(Available records Opens)

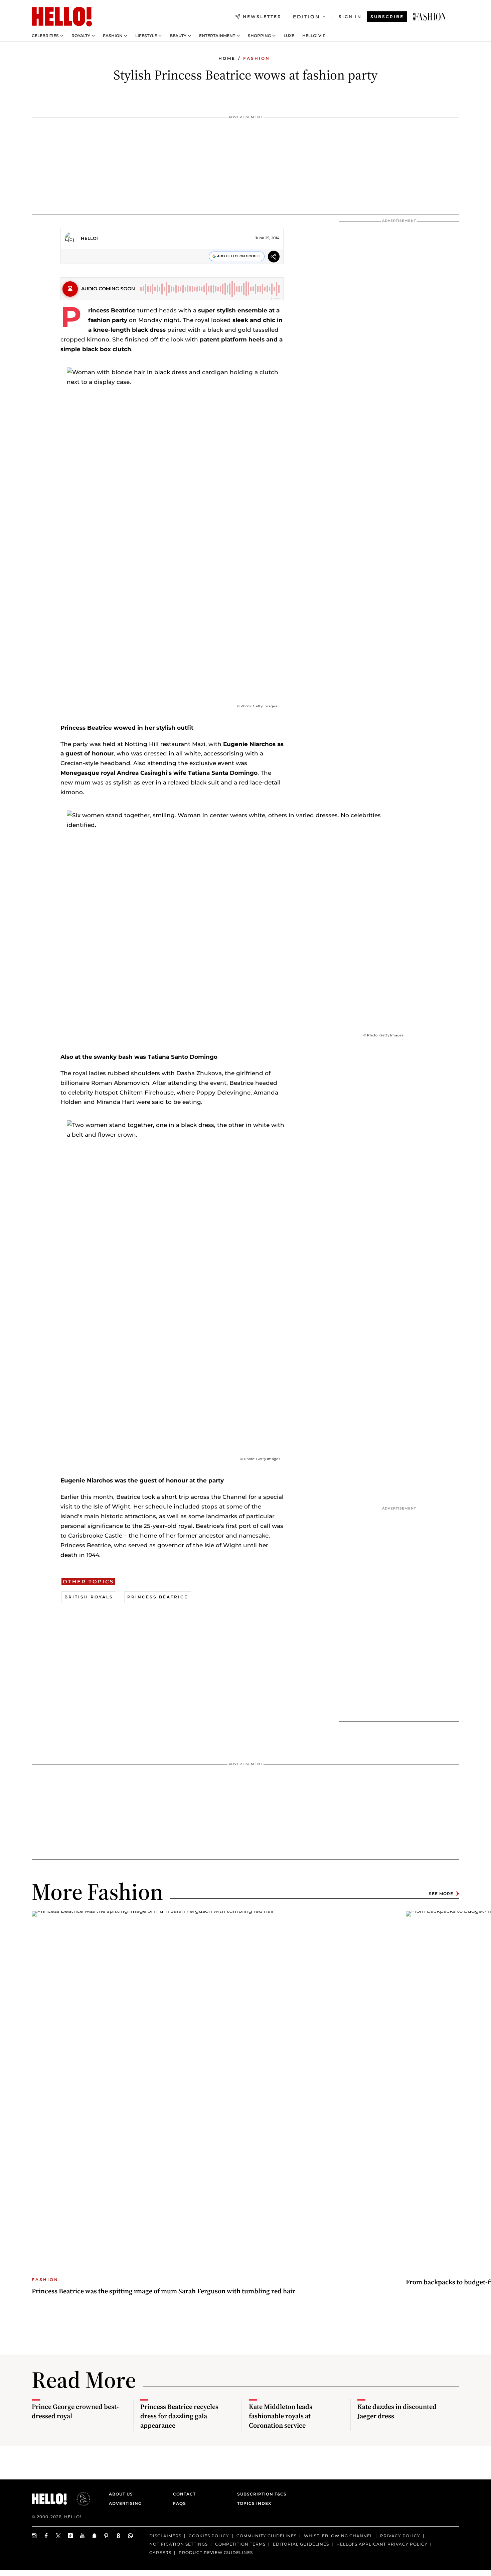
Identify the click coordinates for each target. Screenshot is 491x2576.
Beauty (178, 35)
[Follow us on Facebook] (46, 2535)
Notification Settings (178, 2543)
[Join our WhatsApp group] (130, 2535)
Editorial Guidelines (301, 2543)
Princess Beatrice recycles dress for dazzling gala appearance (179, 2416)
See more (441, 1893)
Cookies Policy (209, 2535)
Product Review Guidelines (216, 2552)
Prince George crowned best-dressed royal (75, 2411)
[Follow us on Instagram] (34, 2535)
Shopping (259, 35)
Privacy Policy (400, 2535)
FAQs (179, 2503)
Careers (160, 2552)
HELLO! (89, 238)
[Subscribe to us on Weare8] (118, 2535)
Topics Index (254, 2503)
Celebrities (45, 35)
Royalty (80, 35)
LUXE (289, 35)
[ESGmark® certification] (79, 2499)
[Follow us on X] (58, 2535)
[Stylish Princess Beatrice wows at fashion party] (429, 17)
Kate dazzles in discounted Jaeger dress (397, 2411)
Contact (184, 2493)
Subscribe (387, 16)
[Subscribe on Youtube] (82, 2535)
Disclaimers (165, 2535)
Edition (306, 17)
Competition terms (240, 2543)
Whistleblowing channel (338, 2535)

(Available records Closes)

Work to be completed:
Copy each line holding "Princess" from the material above.

Expected output:
Princess Beatrice recycles dress for dazzling gala appearance (179, 2416)
[Stylish Princess Beatrice wows at fashion party] (429, 17)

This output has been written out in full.